Das Grundmotiv dieser Erzählung spiegelt sich in meinem Stück wider: Es lebt stark aus dem Gegensatz von auratisch-zarten und dionysisch-kraftvollen, von kammermusikalisch-filigranen und komplexen Tutti-Momenten. Die verschiedenen Komplexitätsgrade wurden entsprechend der von mir entwickelten Konzeption der "Gestaltkomposition" von einer 24-tönigen "Klanggestalt" gesteuert, aus der Melodik, Harmonik, Metrik und Form des Werkes abgeleitet und somit also den Gestaltungskriterien "absoluter Musik" unterworfen sind.

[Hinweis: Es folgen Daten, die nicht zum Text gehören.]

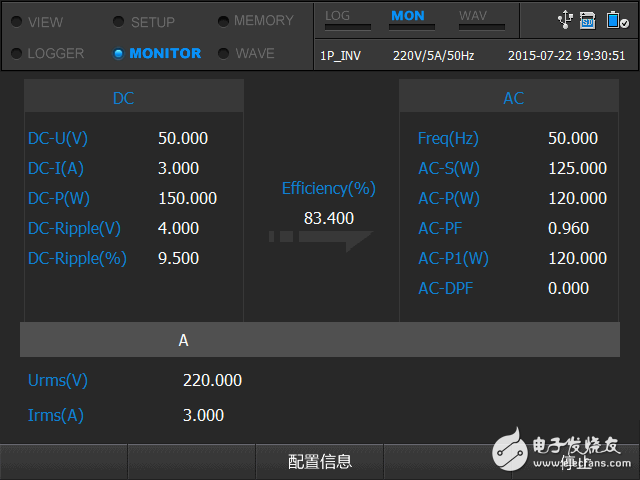Switch to the MON status tab
The width and height of the screenshot is (640, 480).
(407, 16)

Aura entstand im Auftrag des Chicago Symphony Orchestra und ist seinem Leiter Daniel Barenboim gewidmet, der die Komposition angeregt und ihre Uraufführung am 12. Oktober 1995 in Chicago dirigiert hat.

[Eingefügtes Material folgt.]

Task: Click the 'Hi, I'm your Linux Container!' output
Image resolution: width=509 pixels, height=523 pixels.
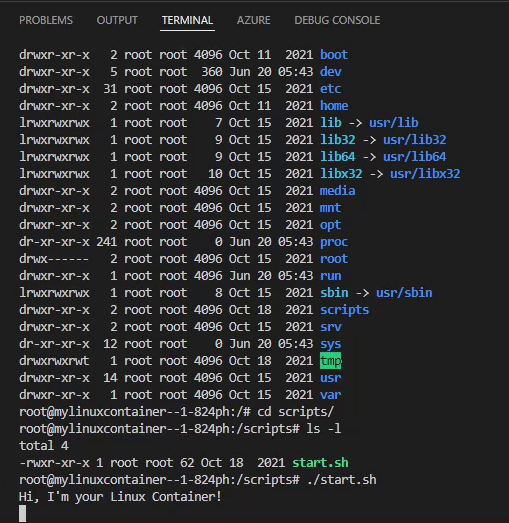Action: pos(120,497)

„Aura atmet Boulezsche Sensibilität und strahlt einen post-serialistischen Impressionismus aus, der weit eher der französischen als der deutschen Moderne anzugehören scheint. Der Orchestersatz ist wunderbar transparent, leuchtend, selbst wenn das ganze Orchester beteiligt ist. Und Höller verwendet seine Farbpalette mit extremem Feingefühl; Debussy hätte das delikat unaufdringliche Spiel von son et lumière bewundert. Fast alles in Aura scheint sich nur eben unter der Oberfläche zu ereignen. Melodiefragmente sprudeln in den geteilten Streichern hervor; ein geisterhafter Nebel von Holzbläsern wird von einem Messiaen-ähnlichen Schauer aus Vibraphon, Klavier und Harfe strukturiert... Ich bin voller Erwartung, dieses fesselnde neue Werk erneut zu hören, und hoffe, Barenboim wird uns hierzu möglichst bald die Gelegenheit geben."